Para o professor Aragon Érico Dasso Júnior, da Escola de Administração da UFRGS e especialista em administração pública, esse movimento em relação ao centro tem ares de especulação imobiliária. “Me parece que há um interesse, por parte de um conjunto de proprietários, que os imóveis sejam comercializados, e que haja uma intermediação”, pondera.

“Uma empresa que historicamente opera na especulação imobiliária, dando consultoria para um município que, por sua vez chama para o debate apenas o comércio e pessoas ligadas à hotelaria e turismo.
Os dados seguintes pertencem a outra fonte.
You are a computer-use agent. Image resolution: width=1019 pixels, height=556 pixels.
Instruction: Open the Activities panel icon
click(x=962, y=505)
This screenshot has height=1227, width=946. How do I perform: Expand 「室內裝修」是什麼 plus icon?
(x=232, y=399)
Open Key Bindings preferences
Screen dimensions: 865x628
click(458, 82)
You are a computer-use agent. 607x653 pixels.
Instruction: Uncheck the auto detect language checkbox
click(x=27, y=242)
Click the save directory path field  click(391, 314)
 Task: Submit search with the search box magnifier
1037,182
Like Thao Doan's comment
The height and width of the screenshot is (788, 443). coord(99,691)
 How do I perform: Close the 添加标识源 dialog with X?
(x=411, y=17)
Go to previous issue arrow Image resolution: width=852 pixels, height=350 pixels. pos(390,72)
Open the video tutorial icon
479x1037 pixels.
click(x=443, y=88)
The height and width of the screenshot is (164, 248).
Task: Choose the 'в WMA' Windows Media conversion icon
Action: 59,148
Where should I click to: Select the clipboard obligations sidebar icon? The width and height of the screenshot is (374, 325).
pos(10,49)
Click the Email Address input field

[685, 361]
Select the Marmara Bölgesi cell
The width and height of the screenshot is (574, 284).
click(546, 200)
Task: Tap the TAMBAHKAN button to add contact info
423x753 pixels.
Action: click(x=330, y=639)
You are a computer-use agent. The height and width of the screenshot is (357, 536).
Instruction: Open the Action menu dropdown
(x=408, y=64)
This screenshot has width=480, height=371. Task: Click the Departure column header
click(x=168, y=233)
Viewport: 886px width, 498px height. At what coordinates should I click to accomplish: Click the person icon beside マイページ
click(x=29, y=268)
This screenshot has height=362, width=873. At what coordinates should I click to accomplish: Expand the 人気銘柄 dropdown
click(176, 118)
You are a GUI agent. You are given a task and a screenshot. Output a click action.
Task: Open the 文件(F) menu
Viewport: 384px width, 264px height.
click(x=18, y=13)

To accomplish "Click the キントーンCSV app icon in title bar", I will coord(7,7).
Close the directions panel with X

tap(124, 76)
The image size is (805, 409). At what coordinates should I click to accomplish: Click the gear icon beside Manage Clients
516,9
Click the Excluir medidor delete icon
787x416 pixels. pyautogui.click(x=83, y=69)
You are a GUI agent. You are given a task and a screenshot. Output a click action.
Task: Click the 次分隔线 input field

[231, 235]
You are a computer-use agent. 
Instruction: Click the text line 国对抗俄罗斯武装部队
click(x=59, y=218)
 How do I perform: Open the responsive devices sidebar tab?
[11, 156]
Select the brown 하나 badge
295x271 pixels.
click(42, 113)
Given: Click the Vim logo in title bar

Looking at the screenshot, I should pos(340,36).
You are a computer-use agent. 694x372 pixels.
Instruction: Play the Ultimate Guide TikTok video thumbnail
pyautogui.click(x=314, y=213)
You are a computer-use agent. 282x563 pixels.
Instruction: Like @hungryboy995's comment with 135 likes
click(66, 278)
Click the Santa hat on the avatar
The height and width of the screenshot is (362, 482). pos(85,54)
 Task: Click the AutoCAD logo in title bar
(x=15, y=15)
Não consigo imaginar uma preocupação social em qualquer elemente desse projeto”, acrescenta o professor.

Usando como exemplo os shopping centers – que hoje são usados mais como local de passeio e menos como centro de compras –, Arthur reforçou que o Centro também é visto atualmente como um centro de experiências.

“Aqui tem espaço para esse shopping a céu aberto acontecer, mas o novo conceito de shopping. Tem que fazer com que o centro seja sustentável para quem mora, trabalha e investe, mas ao mesmo tempo ser a experiência mais especial da cidade”, concluiu.

Melo destacou os prédios abandonados do Centro Histórico como um dos focos do programa. “Fizemos uma mudança urbanística importante, permitindo que os prédios comerciais possam se transformar em residenciais”, disse, referindo-se à sanção de uma lei que permite a transformação de salas comerciais inferiores a 60m² em apartamentos residenciais no bairro. “Acho que está na hora de botar IPTU progressivo nos prédios abandonados dessa cidade. Não é possível entrar na Av. Mauá e ter prédios do estado, da prefeitura, da iniciativa privada, abandonados”, acrescentou.

No mesmo sentido, o secretário de Planejamento e Gestão Cezar Schirmer lembrou que o Centro Histórico tem 35 mil moradores e a presença diária de cerca de 300 mil pessoas. “Estamos preparando um elenco de estímulos fiscais, tributários e urbanísticos, além dos que já existem, para que o Centro possa não só ter 35 mil habitantes, mas 70 mil, pois o Centro tem essa possibilidade”, anunciou.

Centro+

O programa Centro+ não é novidade. Um decreto de 2023 regulamentou uma lei do ano anterior, criando o Programa do Polo do Centro Histórico, que “tem como intuito fomentar a instalação de negócios em imóveis que possuam significativo valor histórico, arquitetônico e cultural”.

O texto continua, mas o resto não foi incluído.